Output these lines as a Markdown table with the columns "No." and "Line," numbering each row and skipping blank lines. Leave the pictures out of the answer.

[Records of locating words and items]
################

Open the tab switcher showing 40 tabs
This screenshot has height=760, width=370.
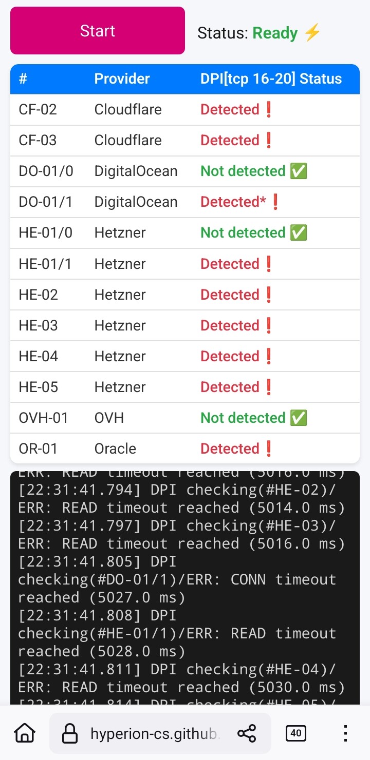tap(296, 733)
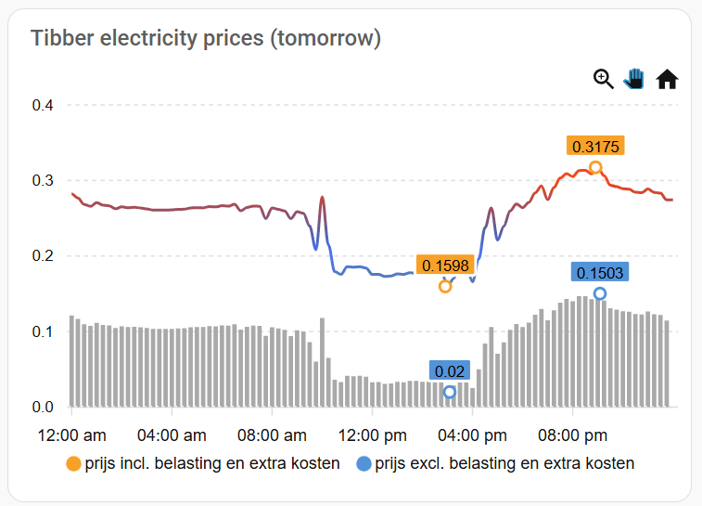Click the 12:00 am x-axis label

(70, 435)
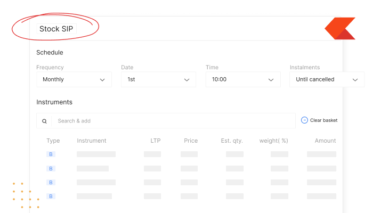Toggle the third row B type badge
This screenshot has width=373, height=213.
[51, 182]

################

**Solution for this task:**
| No. | Line |
|---|---|
| 1 | Open the tab switcher showing 40 tabs |
| 2 | This screenshot has height=760, width=370. |
| 3 | tap(296, 733) |
| 4 | Click the 12:00 am x-axis label |
| 5 | (70, 435) |
| 6 | Toggle the third row B type badge |
| 7 | This screenshot has width=373, height=213. |
| 8 | [51, 182] |